If a company is liquidated due to bankruptcy, the liquidator can sell its assets to repay all pending liabilities. The remaining balance, if any, after repayment to the creditors, gets distributed among the shareholders of the company.
Checklist
- Board meetings should be convened for the approval of winding up a company
- The appointment of an official liquidator or insolvency professional should be made
- Simultaneously, an NOC should be obtained from the Income Tax Department
- Before initiating a wind-up process, an intimation should be conveyed to the Insolvency and Bankruptcy Board of India (IBBI) within 7 days from the date of approval of the resolution
- An announcement should be made to the public within 14 days of passing the wind-up resolution in an official gazette, one english newspaper and one local newspaper, where the registered company has been based
- The whole winding up process should be completed within 12 months from the initiation of the liquidation
Types of Company windup
A company can be wound up in two different ways-
1. Voluntary winding up of a Company
The Winding up of a Company can be done voluntarily by the members of the Company, if :
- The company passes a special resolution for winding up the Company.

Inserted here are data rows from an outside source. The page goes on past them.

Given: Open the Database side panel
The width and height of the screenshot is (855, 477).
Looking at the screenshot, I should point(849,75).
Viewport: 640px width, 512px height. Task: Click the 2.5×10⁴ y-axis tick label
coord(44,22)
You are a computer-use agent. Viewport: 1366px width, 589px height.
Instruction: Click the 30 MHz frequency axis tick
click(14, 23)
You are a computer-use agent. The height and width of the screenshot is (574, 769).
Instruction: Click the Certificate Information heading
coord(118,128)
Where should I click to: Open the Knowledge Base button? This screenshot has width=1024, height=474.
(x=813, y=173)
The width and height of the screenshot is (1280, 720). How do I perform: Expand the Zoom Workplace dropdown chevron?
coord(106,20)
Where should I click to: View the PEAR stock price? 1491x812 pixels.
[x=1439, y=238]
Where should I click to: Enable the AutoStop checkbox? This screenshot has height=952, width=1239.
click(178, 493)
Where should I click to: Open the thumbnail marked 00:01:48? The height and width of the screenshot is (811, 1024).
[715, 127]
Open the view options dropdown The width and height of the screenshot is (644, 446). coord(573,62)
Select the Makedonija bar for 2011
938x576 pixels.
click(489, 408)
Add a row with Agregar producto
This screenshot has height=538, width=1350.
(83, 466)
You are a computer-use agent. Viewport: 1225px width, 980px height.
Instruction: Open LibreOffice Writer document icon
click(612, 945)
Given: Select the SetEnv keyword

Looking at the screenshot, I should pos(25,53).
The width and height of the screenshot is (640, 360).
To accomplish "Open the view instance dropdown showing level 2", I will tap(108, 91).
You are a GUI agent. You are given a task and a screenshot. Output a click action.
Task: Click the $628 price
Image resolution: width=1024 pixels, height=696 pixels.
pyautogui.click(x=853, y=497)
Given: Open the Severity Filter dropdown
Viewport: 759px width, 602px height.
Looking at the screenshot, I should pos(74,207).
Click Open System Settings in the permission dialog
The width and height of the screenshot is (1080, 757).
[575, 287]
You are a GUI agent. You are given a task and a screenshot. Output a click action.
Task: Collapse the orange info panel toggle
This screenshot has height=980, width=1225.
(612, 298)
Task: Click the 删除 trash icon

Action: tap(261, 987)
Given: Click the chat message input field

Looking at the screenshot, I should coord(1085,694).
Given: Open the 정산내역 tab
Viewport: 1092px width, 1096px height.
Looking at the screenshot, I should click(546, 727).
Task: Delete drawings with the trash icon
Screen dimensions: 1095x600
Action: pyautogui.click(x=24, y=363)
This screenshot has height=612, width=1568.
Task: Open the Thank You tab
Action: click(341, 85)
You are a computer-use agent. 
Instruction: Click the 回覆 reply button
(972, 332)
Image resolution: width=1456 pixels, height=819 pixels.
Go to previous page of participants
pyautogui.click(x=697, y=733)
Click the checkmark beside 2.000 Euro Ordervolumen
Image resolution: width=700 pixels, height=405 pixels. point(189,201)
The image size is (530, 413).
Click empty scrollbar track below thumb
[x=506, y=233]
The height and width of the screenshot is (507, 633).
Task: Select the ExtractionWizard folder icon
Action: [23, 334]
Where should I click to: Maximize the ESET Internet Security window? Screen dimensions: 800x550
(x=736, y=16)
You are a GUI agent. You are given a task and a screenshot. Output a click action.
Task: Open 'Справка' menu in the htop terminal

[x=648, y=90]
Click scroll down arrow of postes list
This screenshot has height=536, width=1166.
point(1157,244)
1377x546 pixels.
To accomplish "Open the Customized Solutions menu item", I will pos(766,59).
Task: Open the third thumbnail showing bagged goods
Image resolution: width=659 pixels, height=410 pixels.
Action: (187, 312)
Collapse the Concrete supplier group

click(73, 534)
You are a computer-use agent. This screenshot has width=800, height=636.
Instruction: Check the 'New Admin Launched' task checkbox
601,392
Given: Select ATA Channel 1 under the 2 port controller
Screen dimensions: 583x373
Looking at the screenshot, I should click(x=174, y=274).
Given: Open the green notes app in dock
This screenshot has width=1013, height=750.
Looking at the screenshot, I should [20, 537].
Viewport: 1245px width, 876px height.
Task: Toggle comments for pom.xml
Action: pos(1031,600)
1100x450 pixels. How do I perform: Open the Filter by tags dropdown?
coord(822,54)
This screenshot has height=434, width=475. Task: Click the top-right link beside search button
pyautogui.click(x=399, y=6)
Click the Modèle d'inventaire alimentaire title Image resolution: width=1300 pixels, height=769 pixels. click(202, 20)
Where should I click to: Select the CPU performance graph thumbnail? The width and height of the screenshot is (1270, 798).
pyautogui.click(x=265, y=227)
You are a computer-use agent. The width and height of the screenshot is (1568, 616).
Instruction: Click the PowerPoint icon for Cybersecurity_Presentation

- The Company in general meeting passes a resolution which requires a company to wind up voluntarily as a result of the expiry of the period of its duration, any as per the Articles of Association or on the occurrence of any event in respect of which the articles of association provide that the company should be dissolved.
A Private Limited Company can be Changed into the One-Person Company Based on the Following Provisions :
- Convene a board meeting with the Directors in which a resolution should be passed with a declaration by the directors that they have made an enquiry in the affairs of the Company and the company no debts or the Company will pay from the precedes of the assets sold in the voluntary wind up of the company.
- Notices should be issued in writing to call for the general meeting of the Company proposing the resolutions, with a suitable explanatory statement.
- Pass the ordinary resolution for winding up of the Company in the generally meeting by ordinary majority or special resolution by 3/4 majority. The Winding up of the Company shall commence from the date of passing the resolution.
- A meeting of the creditors should be conducted on the same day or the next day of passing the resolution regarding winding up. If the 2/3rd value of the creditors are of the opinion that it is in interest of all parties to windup the Company, the the Company can wound up voluntarily.
- Within 10 days of passing the resolution for company winding up , a notice for appointment of liquidator must be filed with the registrar.
- Within 30 days of the general meeting for the winding up the certified copies of the ordinary or special resolution passed in the general meeting for the winding up of the Company.
- The affairs of the company need to be wind up and prepare the liquidators account of the Winding up account and to get it audited.
- Call for the final General meeting of the Company.
- A special resolution should be passed for the disposal of the books and the papers of the company when the affairs of the company are completely wound up and it is about to be dissolved.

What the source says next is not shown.